Rotary lobe compressors require lubrication of their bearings and timing gears, usually by splash lubrication from the sump housing the gears. The bearings on the opposite end of the compressor from the geared side may be grease lubricated. Synthetic lubricants may be used in rotary lobe compressors, even though the oil is not in contact with air because the application is hot, and the oil reservoir is relatively small. A circulating lubricant system may be incorporated for large compressors or high temperature applications.
The lubrication points on dynamic compressors, whether they are centrifugal or axial flow, are critical but relatively simple compared to compressors whose lubricants encounter the gas being compressed. Usually an ISO VG 32, 46 or maybe 68 R&O oil is recommended for these dynamic compressors.
Air compressor lubricant formulations require excellent oxidation resistance, particularly when the lubricant is injected into the air. Corrosion inhibitors and demulsifiers also are critical because of the water content in compressed air. Air release and anti-foam characteristics enable recirculation of the oil within the system.
Many air compressor oils are formulated with synthetic bases stocks to extend lubricant life from a common 2,000-hour oil drain interval (ODI) with a mineral-based oil to 10,000+ hours with synthetic based fluids such as diesters, polyol esters, polyalphaolefins (PAO), silicones and polyglycols.
We’ve mostly been discussing air compressors, but a major consideration in what lubricant is used in compressors is the gas being compressed if the lubricant contacts the gas. Chemically active gases such as chlorine, hydrogen sulfide, hydrogen, oxygen and air may require no lubricant comes in contact with the compressed gas. Oxygen for breathing applications, such as a scuba tank, is a good example. And, yes, air is considered chemically active because of the oxygen and nitrogen potential reaction with lubricants to form deposits and thus the use of synthetic lubricants to extend the lubricant life.
Compressing hydrocarbons, such as natural gas, refinery gas and acetylene, raises another somewhat unique challenge. Since mineral oils and some synthetics also are hydrocarbon based, the compressed hydrocarbon gas will easily comingle with the lubricant. Most hydrocarbon gases being compressed are made of much shorter hydrocarbon chains than lubricants and, thus, will lower a hydrocarbon-based lubricant’s viscosity out of recommended range.
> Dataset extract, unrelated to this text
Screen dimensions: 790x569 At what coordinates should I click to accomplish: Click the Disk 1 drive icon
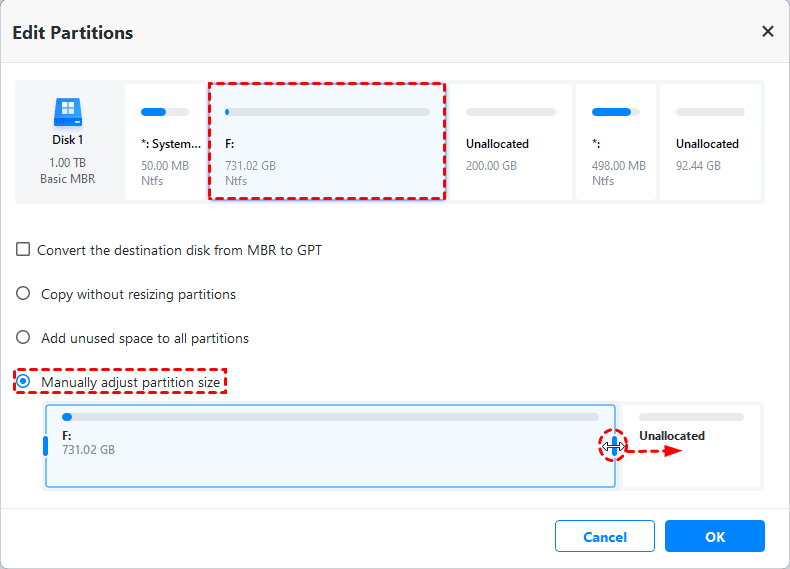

Therefore, other base fluids may be required such as polyglycol.
Lubricant base stock is particularly critical when compressing the various fluorocarbon and ammonia refrigerants for refrigeration applications. Polyol esters are commonly used with hydrofluorocarbon (HFC) refrigerants, whereas naphthenic mineral oils or PAOs are used with ammonia.
Compressor lubrication is quite simple for relatively low-pressure air compression, but when you get into higher pressures and other gases compressed, the lubricant selection gets more complicated. Hopefully it is helpful to know what to watch out for when lubricating any compressor.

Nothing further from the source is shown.